The subprocess starts correctly, produces output, but never actually terminates. Examining the system monitor reveals that the child has become a Zombie with the 'waiting channel' listed as 'do_exit'. The parent, meanwhile, is consuming 0% CPU and is waiting on 'wait_pipe'. The child cannot be directly killed; the parent program has to be killed or interrupted.

Running the unit test in Process.d also fails to ever terminate for, apparently, the same reason.

Note that this doesn't happen with my Windows 7 64-bit install.

This was tested on Ubuntu 9.10, 2.6.31-14-generic kernel, x86_64 running inside VirtualBox? 3.1.2 r56127.

Change History

04/15/10 05:47:51 changed by DRK

Additional clarification: code was compiled with LDC 0.9.2.

04/15/10 10:09:51 changed by schveiguy

  • status changed from new to assigned.

I don't know how much I can work on this, I don't think I have any 64-bit linux installs at my disposal, my current machine is 32-bit processor. I'm assuming you are using a 64-bit compiler?

04/15/10 11:10:47 changed by schveiguy

Given that the parent process is in wait_pipe, it probably is waiting on a special pipe Tango creates to aid in diganosing problems.

Essentially, Tango's Process will create an extra pipe so if exec fails, the child can tell the parent the error code. The child sets the "close on exec" flag, so if the exec succeeds (which appears to be happening), the pipe should be closed. The parent will then get 0 bytes back on its read of the pipe, and continue. However, it sounds like that's not happening. Maybe there is a fundamental difference in 64-bit linux in one of the syscalls. There are a couple options you can try.

1) try to remove that whole handshake from the parent process (comment out Process.d line that starts with pexec.source.input.read) and see if this fixes the problem. This is just to diagnose if my theory of where the problem lies is correct. 2) Assuming option 1 shows that the exec pipe is the problem, try to build a similar program with C or C++ to rule out some kind of weirdness by the compiler. Success would suggest it's something to do with the compiler, failure would suggest it's something to do with the syscalls.

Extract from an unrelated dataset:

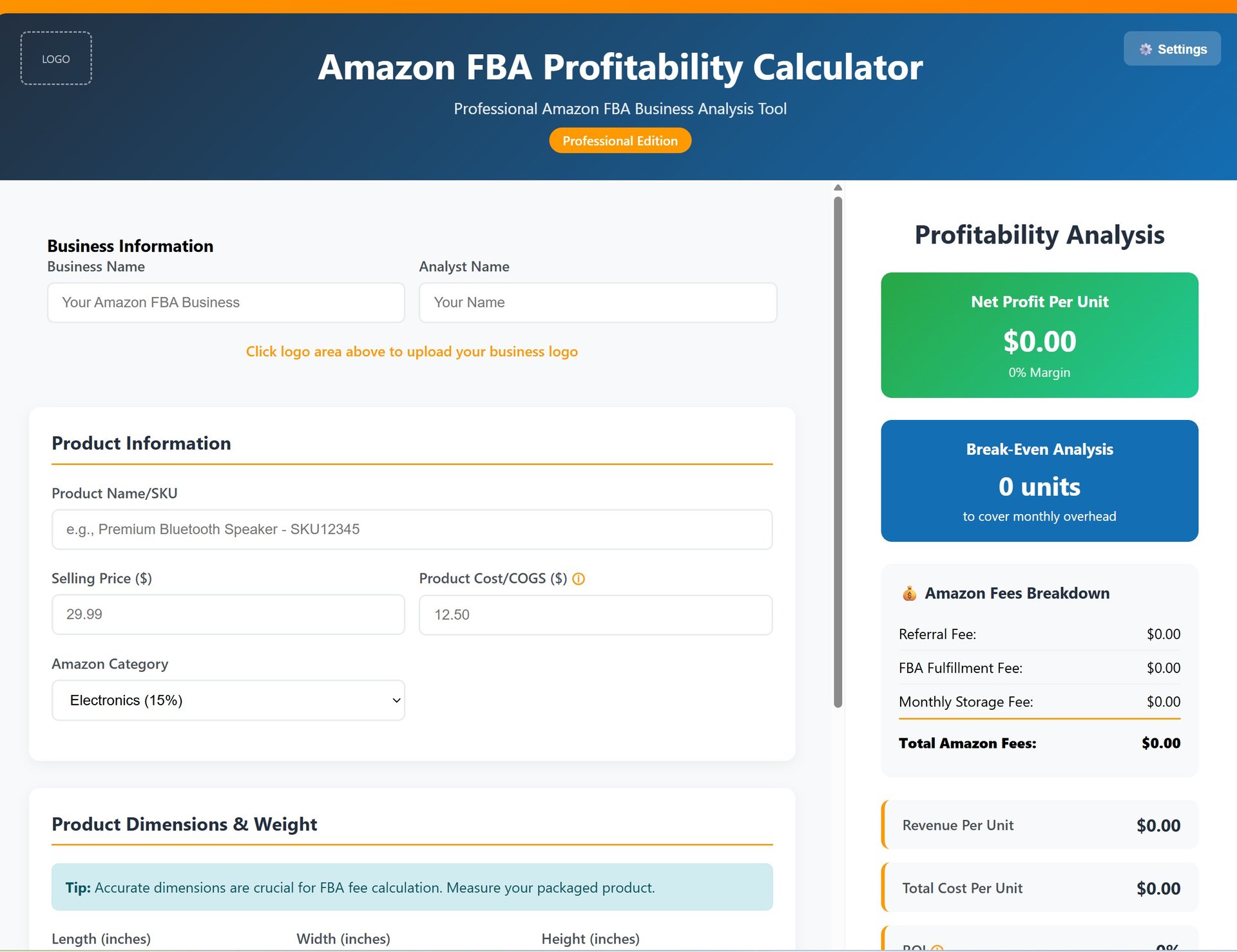The height and width of the screenshot is (952, 1237).
Task: Click the dimensions Tip banner
Action: click(x=412, y=888)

If option 1 shows that the pipe is not the problem, I'm going to have to defer to someone who can work with a 64-bit linux system. I just don't have one. If you need help writing the C program, I can help with that.

04/15/10 15:04:50 changed by DRK

I'll see about giving that a shot in the next few days.

04/30/10 11:11:07 changed by schveiguy

  • status changed from assigned to new.
  • owner changed from schveiguy to larsivi.

I no longer am contributing to Tango, please assign to someone else.

05/23/10 06:20:49 changed by wilsonk

A quick note that I tested the above code sample with the following setup and things ran fine (tested about 20 times without problems):

ldc rev.1643 (0.9.2 release, I think!??), tango-0.99.9 (-O3 -release), Ubuntu8.04 x86_64

Thanks, K.Wilson

05/24/10 21:12:47 changed by mrmonday

I can reproduce this using ldc (various versions), tango 0.99.9 (with patch from ldc repo, -O -release), Arch Linux x86-64. Using a working binary from someone else's system works, compiling one myself doesn't. Commenting out the line schveiguy mentioned fixes it, and I don't know how to create an equivalent C/C++ test case for it. Where should I go from here?

06/09/10 21:14:58 changed by mrmonday

For what it's worth, using a pre-compiled version of libtango.a from someone else's working setup works.